You have two hands: one to help yourself and one to help others.
It’s a common theme in society to be expected to follow one of two personas: the feminine woman or the masculine man. These roles follow us throughout our childhood, dictating our actions, thoughts and judgements. To be a man by society’s standards is to be “rigid” and “tough”. This expectation is too often associated with misogyny, or the sexism that maintains old-fashioned notions to enforce unbalanced and unjust power dynamics. Behind the toxic masculinity across social media, we see men who are afraid of being judged for advocating for others. Many fear the label of being as, “soft”. However, until we tackle the norms of what society imposes on us, we will never see true progression for all women who’ve contributed so much to society yet continue to experience the harmful effects of sexism.
During Women’s History Month, I spent some time reflecting on Black women who made momentous contributions toward healthcare. Although there isn’t a large number of them, the impacts of Black women are pivotal to the field of medicine, as we simply would not be where we are today without the work of these health practitioners and scientists. The more I reflected on them however, the more I realized how the current system today fails them.

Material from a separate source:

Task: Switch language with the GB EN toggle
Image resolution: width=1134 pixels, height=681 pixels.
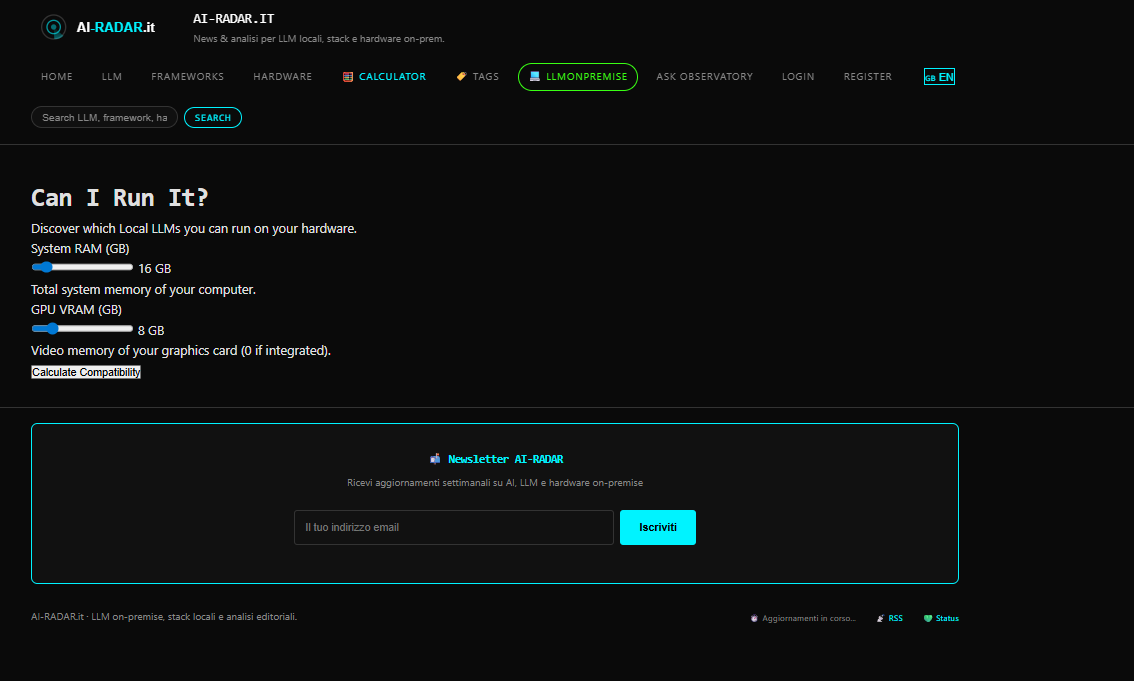Action: [939, 76]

Despite the progress we’ve seen, bias and racism still continue to infiltrate medicine imposing grave harmful to Black women. Maternal mortality rates, stemming from complications from childbirth, are 3-4 times more likely to occur in Black women in comparison to White women. Disparities in access to proper fertility clinics to adequate representation in clinical trials signify bleak outcomes for Black women. Being underrepresented as nearly every level means there is still lots of work to be done to close the gaps that impose such harm on this group.
So, where can I help? To be an advocate for all means to stand up for others on their path to progression. Although this task may seem daunting and complex, the small actions we can do, from posting our support on social media to initiating more conversations about these issues, can contribute toward progress for these groups. As a man, I carry the privileges to not have to worry about these issues women, especially Black women, face on a daily basis. Whether it’s the grave danger they face in healthcare, or the catcalling they may experience in small interactions, these issues largely go unnoticed unless we choose to accept these problems as one of our own. We must celebrate and lift each other up. We must continue to identify and address the disparities harming particular groups, all the while disregarding the judgement we may receive for straying away from the norms. Nevertheless, we must be an advocate for all. Advocating for all means supporting the progression of these marginalized groups, in hopes of seeing vast improvements. In doing so, we tackle the inequalities imposed on these groups and seek true progression as a whole.